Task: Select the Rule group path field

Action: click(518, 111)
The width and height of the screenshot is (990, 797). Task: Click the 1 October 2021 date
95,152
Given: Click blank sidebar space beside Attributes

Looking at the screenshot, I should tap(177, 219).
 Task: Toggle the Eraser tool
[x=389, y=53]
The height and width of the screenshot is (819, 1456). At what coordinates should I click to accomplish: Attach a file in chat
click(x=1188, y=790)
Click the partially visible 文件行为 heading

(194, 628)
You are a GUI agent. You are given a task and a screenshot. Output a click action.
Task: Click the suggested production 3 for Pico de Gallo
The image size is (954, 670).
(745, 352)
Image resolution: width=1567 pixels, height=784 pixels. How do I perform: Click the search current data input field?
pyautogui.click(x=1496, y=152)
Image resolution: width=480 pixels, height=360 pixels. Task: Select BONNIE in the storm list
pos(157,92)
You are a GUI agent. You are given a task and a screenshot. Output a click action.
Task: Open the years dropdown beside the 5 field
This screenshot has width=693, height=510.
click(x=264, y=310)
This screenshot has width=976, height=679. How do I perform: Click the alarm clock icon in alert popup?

> The request:
Rewrite the lines above as a numbered list, leaving out the blank ones.

> Solution to the exercise:
1. Task: Select the Rule group path field
2. Action: click(518, 111)
3. The width and height of the screenshot is (990, 797). Task: Click the 1 October 2021 date
4. 95,152
5. Given: Click blank sidebar space beside Attributes
6. Looking at the screenshot, I should tap(177, 219).
7.  Task: Toggle the Eraser tool
8. [x=389, y=53]
9. The height and width of the screenshot is (819, 1456). At what coordinates should I click to accomplish: Attach a file in chat
10. click(x=1188, y=790)
11. Click the partially visible 文件行为 heading
12. (194, 628)
13. You are a GUI agent. You are given a task and a screenshot. Output a click action.
14. Task: Click the suggested production 3 for Pico de Gallo
15. The image size is (954, 670).
16. (745, 352)
17. Image resolution: width=1567 pixels, height=784 pixels. How do I perform: Click the search current data input field?
18. pyautogui.click(x=1496, y=152)
19. Image resolution: width=480 pixels, height=360 pixels. Task: Select BONNIE in the storm list
20. pos(157,92)
21. You are a GUI agent. You are given a task and a screenshot. Output a click action.
22. Task: Open the years dropdown beside the 5 field
23. This screenshot has width=693, height=510.
24. click(x=264, y=310)
25. This screenshot has width=976, height=679. How do I perform: Click the alarm clock icon in alert popup?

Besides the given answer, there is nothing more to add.